Virtuoso – Once More With Feeling

The Virtuoso backend for Soprano and, thus, Nepomuk can be seen as rather stable now. So now the big tests can begin as the goal is to make it the standard in KDE 4.4. Let me summarize the important information again:

Step 1

Get Virtuoso 5.0.12 from the Sourceforge download page. Virtuoso 6 is NOT supported. (not yet anyway)

Step 2

Hints for packagers: Soprano only needs two files: the virtuoso-t binary and the virtodbc_r(.so) ODBC driver. Everything else is optional. (For the self-compiling folks out there: –disable-all-vads is your friend.)

Step 3

Install libiodbc which is what the Soprano build will look for (Virtuoso is simply a run-time dependency.)

Step 4

Rebuild Soprano from current svn trunk (Remember: Redland is still mandatory. Its memory storage is used all over Nepomuk!)

Step 5

Edit ${KDEHOME}/share/config/nepomukserverrc with your favorite editor. In the “[Basic Settings]“ section add “Soprano Backend=virtuosobackend”. Do not touch the main repository settings!

Step 6

Restart Nepomuk. I propose the following procedure to gather debugging information in case something goes wrong:
Shutdown Nepomuk completely:

 # qdbus org.kde.NepomukServer /nepomukserver org.kde.NepomukServer.quit

Restart it by piping the output into a temporary file (bash syntax):

 # nepomukserver 2> /tmp/nepomuk.stderr

Step 7

Wait for Nepomuk to convert your data. If you are running KDE trunk you even get a nice progress bar in the notification area (BTW: does anyone know why it won’t show the title?)

And Now?

That is already it. Now you can enjoy the new Virtuoso backend.
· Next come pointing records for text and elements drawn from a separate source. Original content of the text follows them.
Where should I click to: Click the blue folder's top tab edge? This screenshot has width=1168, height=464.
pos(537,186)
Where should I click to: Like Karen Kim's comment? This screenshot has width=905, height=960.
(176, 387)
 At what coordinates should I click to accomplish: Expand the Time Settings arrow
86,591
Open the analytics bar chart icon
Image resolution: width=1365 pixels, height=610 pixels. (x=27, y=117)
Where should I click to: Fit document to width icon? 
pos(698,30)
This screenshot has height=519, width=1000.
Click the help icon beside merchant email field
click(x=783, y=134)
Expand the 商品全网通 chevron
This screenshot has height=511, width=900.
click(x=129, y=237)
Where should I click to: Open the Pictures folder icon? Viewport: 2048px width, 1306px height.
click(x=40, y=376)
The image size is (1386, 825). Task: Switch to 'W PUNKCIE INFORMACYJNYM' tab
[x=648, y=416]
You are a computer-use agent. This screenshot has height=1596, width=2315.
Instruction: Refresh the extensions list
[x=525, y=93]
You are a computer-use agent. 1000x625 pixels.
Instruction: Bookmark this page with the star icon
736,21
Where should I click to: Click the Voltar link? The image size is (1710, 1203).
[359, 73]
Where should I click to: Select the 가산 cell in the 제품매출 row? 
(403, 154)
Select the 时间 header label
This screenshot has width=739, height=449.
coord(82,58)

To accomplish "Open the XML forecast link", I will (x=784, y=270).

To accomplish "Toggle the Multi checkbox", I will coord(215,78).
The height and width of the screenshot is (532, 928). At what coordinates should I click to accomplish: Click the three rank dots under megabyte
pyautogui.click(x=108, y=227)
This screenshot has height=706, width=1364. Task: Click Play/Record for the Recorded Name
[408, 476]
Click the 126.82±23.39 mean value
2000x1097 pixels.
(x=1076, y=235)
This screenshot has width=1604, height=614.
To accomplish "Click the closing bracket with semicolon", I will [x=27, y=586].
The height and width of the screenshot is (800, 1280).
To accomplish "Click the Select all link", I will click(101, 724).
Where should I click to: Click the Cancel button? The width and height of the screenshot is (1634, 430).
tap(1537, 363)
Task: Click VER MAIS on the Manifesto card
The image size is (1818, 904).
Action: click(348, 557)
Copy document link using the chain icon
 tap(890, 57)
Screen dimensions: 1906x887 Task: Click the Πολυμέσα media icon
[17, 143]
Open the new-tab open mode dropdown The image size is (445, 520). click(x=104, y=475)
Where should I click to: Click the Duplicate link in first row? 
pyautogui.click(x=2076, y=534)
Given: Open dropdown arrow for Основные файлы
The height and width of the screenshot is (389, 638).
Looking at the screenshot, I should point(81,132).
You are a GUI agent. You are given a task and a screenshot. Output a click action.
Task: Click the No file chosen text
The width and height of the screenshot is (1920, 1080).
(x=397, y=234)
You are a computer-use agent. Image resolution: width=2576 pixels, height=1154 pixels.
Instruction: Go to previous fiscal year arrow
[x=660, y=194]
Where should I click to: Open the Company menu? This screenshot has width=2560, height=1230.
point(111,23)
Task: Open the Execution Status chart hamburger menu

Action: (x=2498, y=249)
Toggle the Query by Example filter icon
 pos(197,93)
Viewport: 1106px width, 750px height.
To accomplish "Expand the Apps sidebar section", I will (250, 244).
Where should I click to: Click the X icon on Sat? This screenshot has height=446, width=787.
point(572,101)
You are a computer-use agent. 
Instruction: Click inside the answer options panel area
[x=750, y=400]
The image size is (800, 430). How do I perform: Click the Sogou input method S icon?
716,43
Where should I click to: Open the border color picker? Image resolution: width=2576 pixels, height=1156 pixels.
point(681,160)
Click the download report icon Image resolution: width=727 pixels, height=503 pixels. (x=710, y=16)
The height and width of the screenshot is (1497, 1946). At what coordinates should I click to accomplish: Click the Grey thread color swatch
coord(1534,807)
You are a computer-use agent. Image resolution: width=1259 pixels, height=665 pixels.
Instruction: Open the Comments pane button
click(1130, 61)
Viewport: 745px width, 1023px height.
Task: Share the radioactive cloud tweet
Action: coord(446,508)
The development has taken a long time. But I want to thank OpenLink and especially Patrick van Kleef who helped a lot by fixing the last little tidbits in Virtuoso 5 for my unit tests to pass. Next step is Virtuoso 6.

And Yet Another Post About Virtuoso

Today nearly all problems are solved. OpenLink provided a patch that makes inserting very large literals (more than 1 metabyte in size) lightning fast, even with a very low buffer count. Also I worked around the issue of URI encoding. Now the Soprano Virtuoso backend simply percent-encodes all non-unreserved characters and all reserved characters that are not used in their special meaning in URIs used in queries. Man, that is a mouth full. Well, it seems to work fine although I can always use more testing with weird file URLs (weird means containing weird characters like brackets and the likes). I also fixed some error handling bugs.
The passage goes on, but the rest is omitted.